According to WestCookNews.com, the Chicago and Cook County Republican Party chapters filed a federal suit June 23 in Chicago federal court, claiming Democrats have violated a party election bylaw to sabotage Republican ballot spots in November’s general election.

What started it all is a dispute over who should be the GOP congressional candidate from the 7th District. Frances Sapone, who won the primary to be GOP commissioner of the 29th Ward, said she and Sammy Tenuta, commissioner primary winner of the 39th Ward, were not notified of the nomination of Jeffery Leef to be the district’s GOP candidate for Congress.  


The GOP responded by claiming Sapone and Tenuta each voted in another party’s primary within the past eight years, which disqualified them from running for or holding a public office, according to a party bylaw amended last year.

The lawsuit claims that Sapone “is working against the party” by trying to remove Leef as the GOP’s candidate and that upholding her objection would infringe on the party’s rights to protect its selection procedures.

Democrat Danny K. Davis has held the district’s congressional seat since 1997, according to congress.gov.

When asked if the eight-years requirement of the bylaw was excessive, Kent Redfield, professor emeritus of political science at the University of Illinois at Springfield, said history has to be considered.

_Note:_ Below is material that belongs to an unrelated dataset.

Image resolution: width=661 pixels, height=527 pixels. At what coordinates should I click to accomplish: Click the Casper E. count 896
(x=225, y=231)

“If you didn’t have a history of Democrats screwing around with Republican elections and vice-versa, then you wouldn’t get that kind of a rule,” he said, chuckling. “So whether they went overboard or not, it’s clearly a reflection that the parties have not respected the integrity of the other party’s right to kind of run their own organization.”

Voters in Illinois don’t have to register as a party member, Redfield said. When a voter goes to the precinct, he or she can ask for a particular party’s ballot or a nonpartisan-question ballot.

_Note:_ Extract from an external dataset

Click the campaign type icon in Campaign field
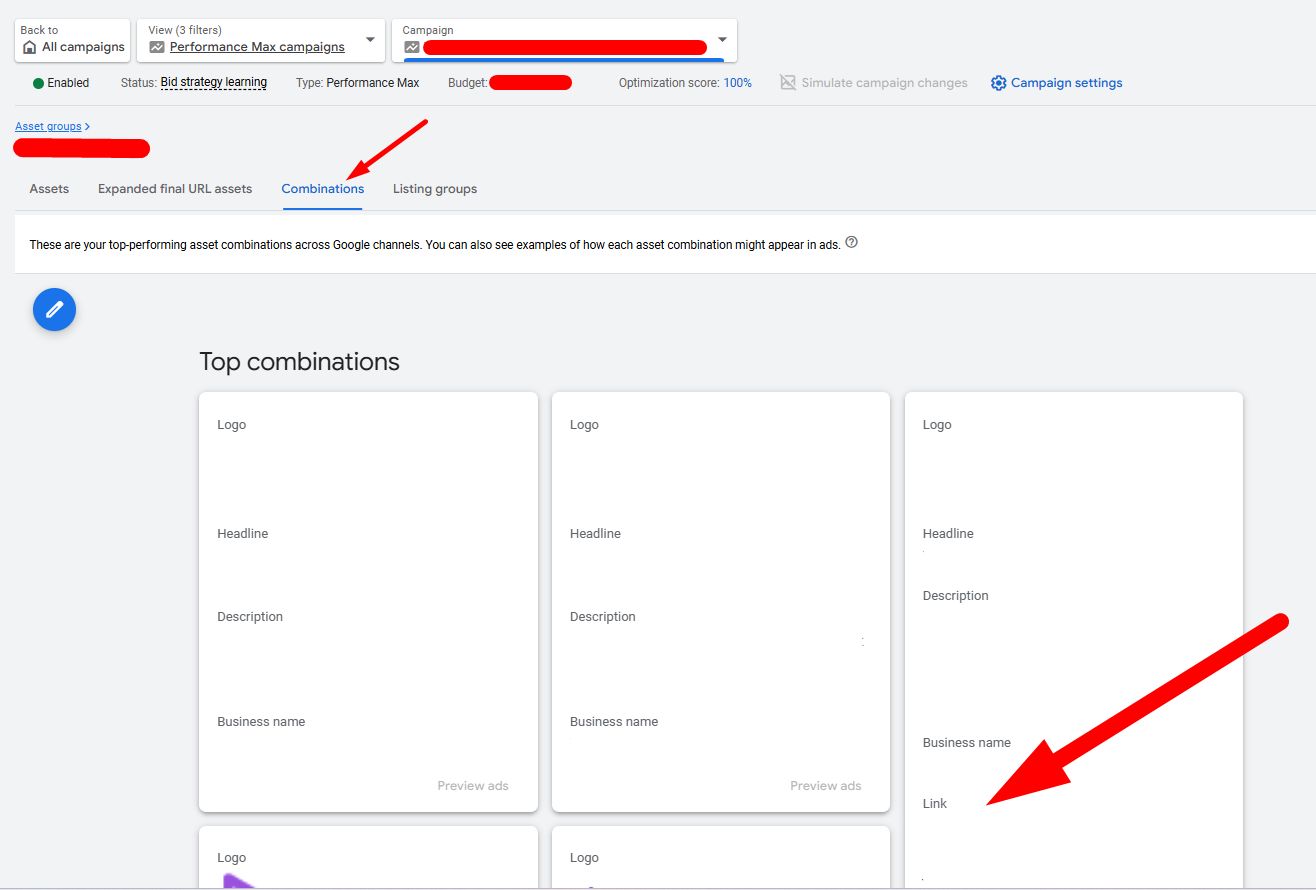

Illinois election code allows a party to nominate someone to run in the general election, provided the prospective candidate gets enough signatures on a petition and completes the necessary paperwork, Redfield said. However, because the party is acting to fill a vacant ballot spot, the person basically has to “have the blessing of the party,” he added.

That is at the core of the dispute in the 7th District.

“So what you’ve got here is the party officials who ought to, you would assume, be looking for a candidate to run against Davis. They’re in fact objecting to a Republican running. They said, ‘You didn’t ask us to nominate you and, therefore, we’re objecting to your petition,’” Redfield said.

Redfield said that a political party, as a private group, can set its own qualifications for running for a party office. And the Chicago GOP used the bylaw in question earlier this year to eliminate what it believed to be more internal Democratic influence, as the party terminated more than a dozen city GOP committeemen because they had recently voted in Democratic primaries.